Acribbs/tRNAnalysis

identified fragments are few and with non-normal length distribution

Opened this issue · 5 comments

Hi Adam,

if my method of getting the sequences of the identified fragments from the fasta file was correct, there might be something off in my application of the pipeline. I was not able to find any procedural errors, and also the standard output looks sensible at least.

However, the individual fragments produced are only a small fraction of what we identified using the MINTmap pipeline, and I noticed an interesting distribution of fragment lengths (see attached PDF).

nchars_seqs.pdf

Specifically, there are no fragments detected in certain areas where we usually see quite a lot of tRFs, such as 16-19 and 21-25. I am not sure how this can be rectified, but if you're interested I am attaching, of only one of the samples, the modified BED (extended by the sequence and MINTplate via my method) and the corresponding columns of the raw count tables resulting from the tRNAnalysis pipeline and the MINTmap (only the "exclusive" fragments) pipeline; maybe you can get some clues as to what I did wrong.

sample_40039_files.zip

Kind regards,
Sebastian

Hmm thanks for this. I will investigate further. You may not have done anything wrong and it could be due to conservative filtering/mapping implemented in our pipeline.

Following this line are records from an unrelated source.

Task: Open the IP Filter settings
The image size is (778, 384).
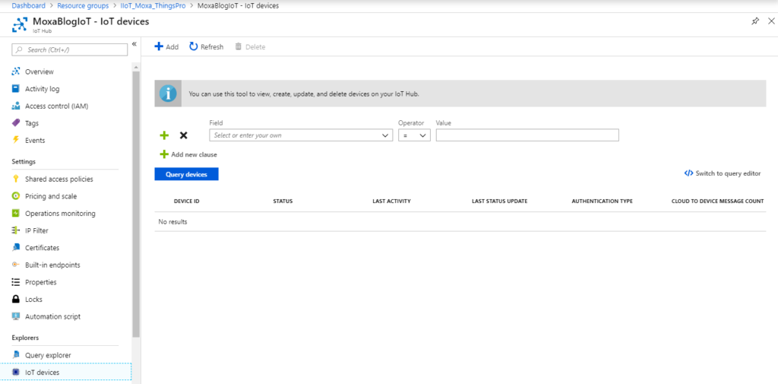Action: point(36,230)
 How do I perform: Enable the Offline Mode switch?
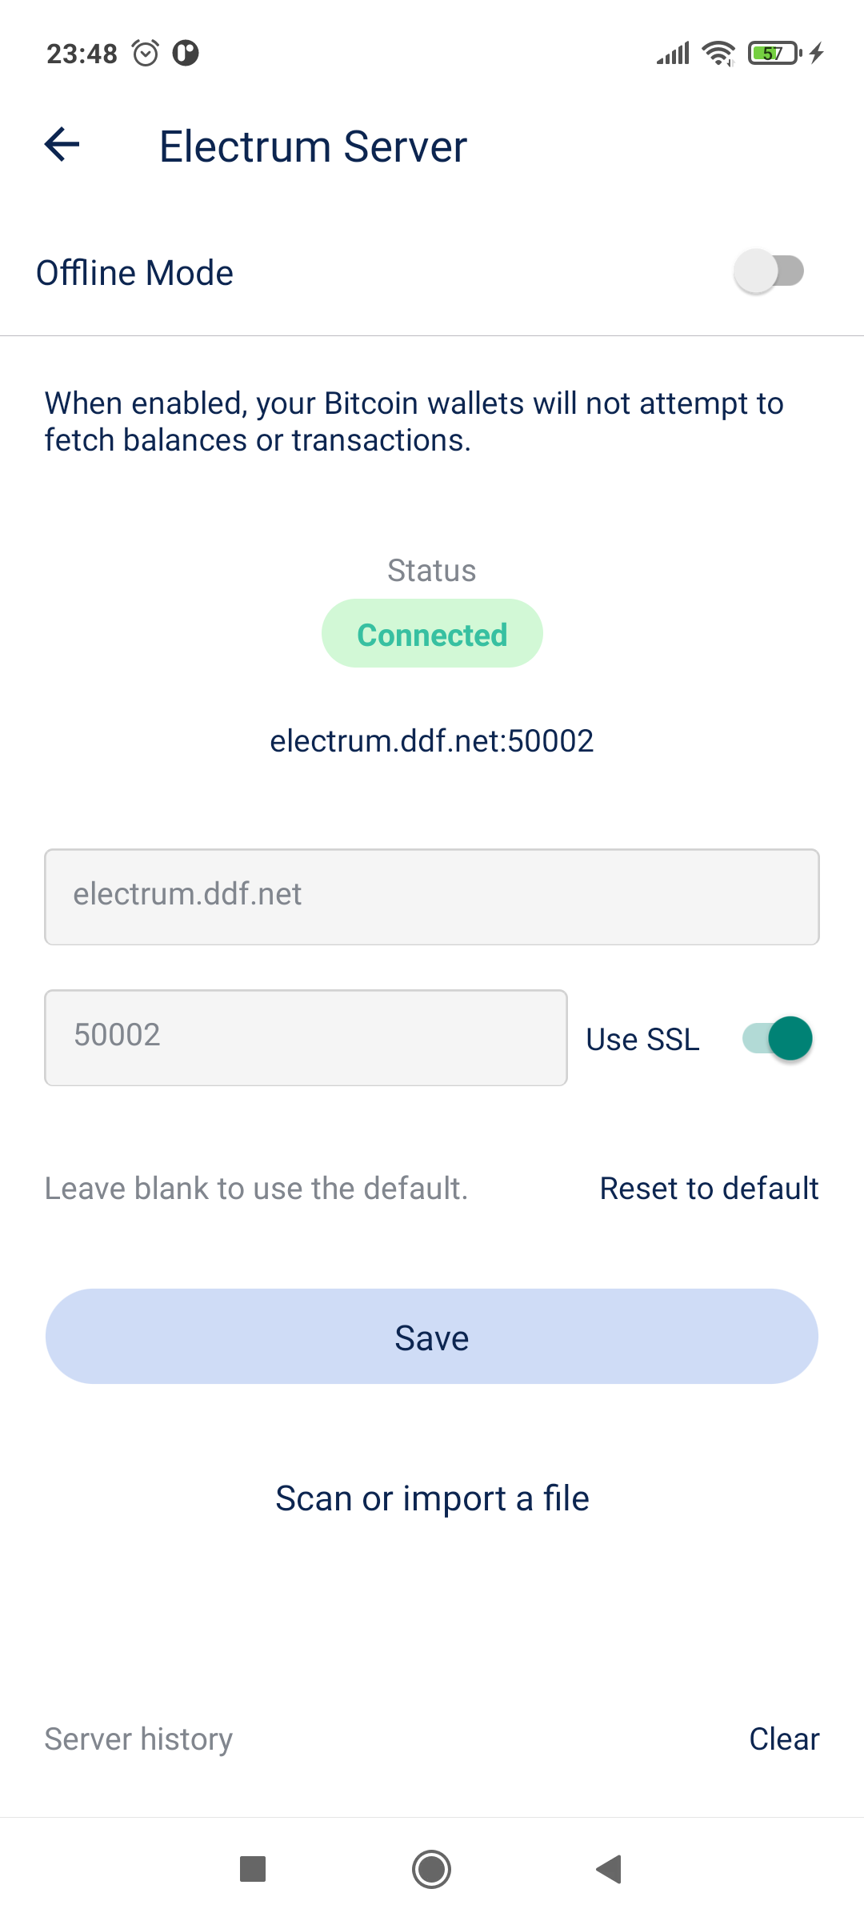(769, 271)
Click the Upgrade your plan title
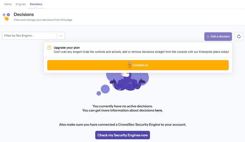The height and width of the screenshot is (142, 245). pyautogui.click(x=66, y=48)
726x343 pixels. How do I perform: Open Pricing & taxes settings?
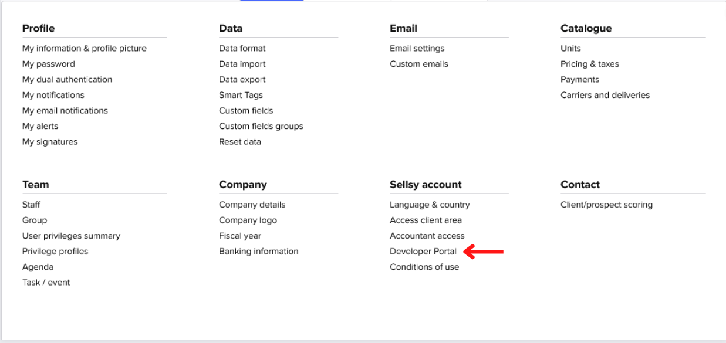tap(589, 64)
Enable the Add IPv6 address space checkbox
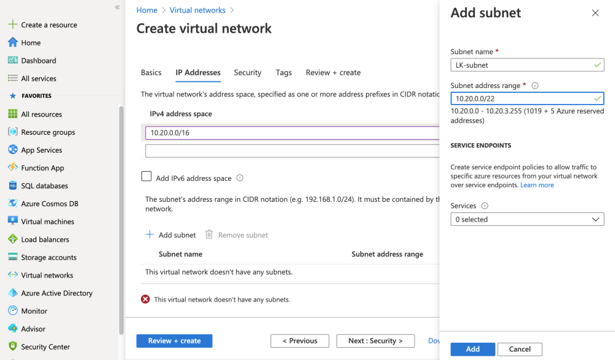 [146, 177]
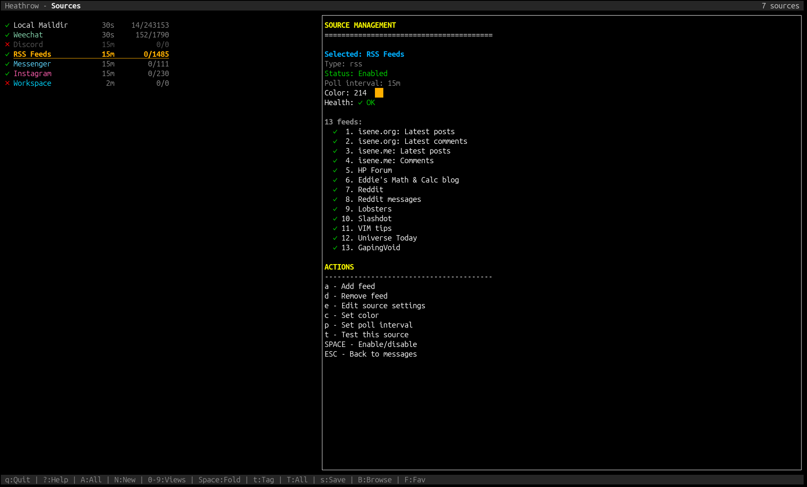The width and height of the screenshot is (807, 487).
Task: Click 't - Test this source' action
Action: click(366, 334)
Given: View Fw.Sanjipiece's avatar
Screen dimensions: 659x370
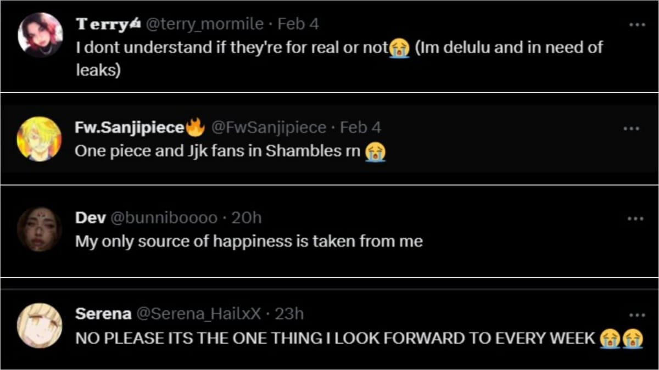Looking at the screenshot, I should click(x=39, y=139).
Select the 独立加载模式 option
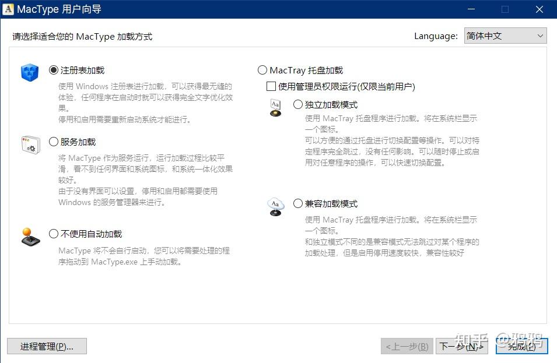Viewport: 557px width, 363px height. pyautogui.click(x=297, y=104)
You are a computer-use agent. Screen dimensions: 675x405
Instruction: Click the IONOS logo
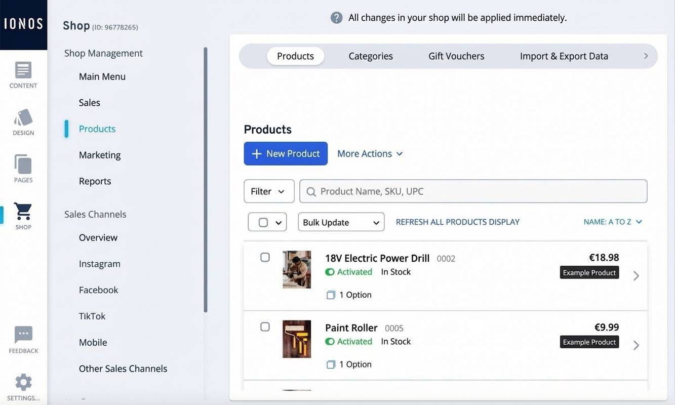click(23, 24)
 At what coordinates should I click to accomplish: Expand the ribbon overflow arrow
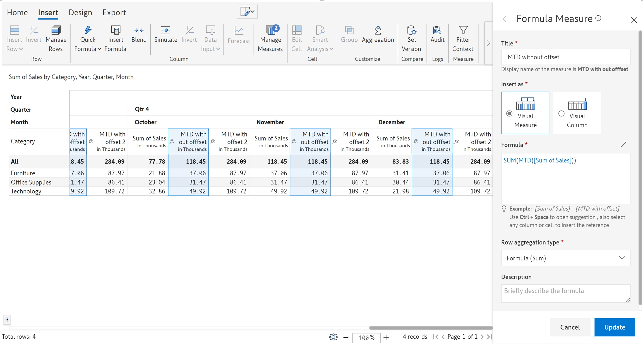[x=489, y=43]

We tested our pipeline using our own data and an example online dataset and didn't observe that unusual distribution.

I will be away travelling for quite a lot of July but my student can have a look at this while im away. I suspect it could be down to the mapping procedure or filtering.

Do you have a small test input file I could use to investigate further (maybe a random downsampled file?)

No problem, thanks for looking into it! I have hundreds of samples from different experiments, just tell me exactly what would suit your purpose (i.e. approx. how many reads, how many samples, from the same experiment or different ones, we also have different read lengths..). Then I'll upload it in the coming days.

Kind regards,
Sebastian

Any file would do, maybe downsampled to a million reads.

My feeling is that it is related to the mapping step:

statement = """bowtie -n 3 -k 1 --best -e 800 --sam %(index_name)s %(fastq)s 2> pre_mapping_bams.dir/%(fastq_name)s.log |

Because I tested the code using quite short read sequencing and I think that specifying such a tight threshold for quality and setting -e 800 has removed some reads of certain length and could explain the unusual distribution.

BW,
Adam

subsample.fastq.gz

it is a human sample, from whole blood, already quality filtered with flexbar. hope this works!

kr, sebastian

Hi Sebastian,

Thanks for the sample.

The first thing I can say about your sample is that it doesn't have that many tRNAs in comparison to other data that I have seen. I ran benchmarking between MINTmap and tRNAnalysis and both cases there was quite a small proportion of the reads actually counting to tRNAs, quite a lot to miRNA though.

I have been benchmarking the alignment and I have improved the alignment for bowtie and I am now able to call twice as many tRNAs before. Also, when I look at the most significant expressed tRNAs they correlate well with MINTmap. I have made a push to the main repo so that bowtie can now be parametrised so the user has more control over the mapping options. I suspect this may have to be set for individual datasets given that the quality of mapping will depend on the distribution of the library.

I am now looking further into the fragment analysis.

I haven't seen many major issues when comparing with fragments between MINTmap and tRNAnalysis. However, I have noticed that there are some features in our bed file that are duplicated for certain tRNAs, but I wouldnt have thought that it would make too much of a difference. I will look at this when I get back from holiday and get back to you.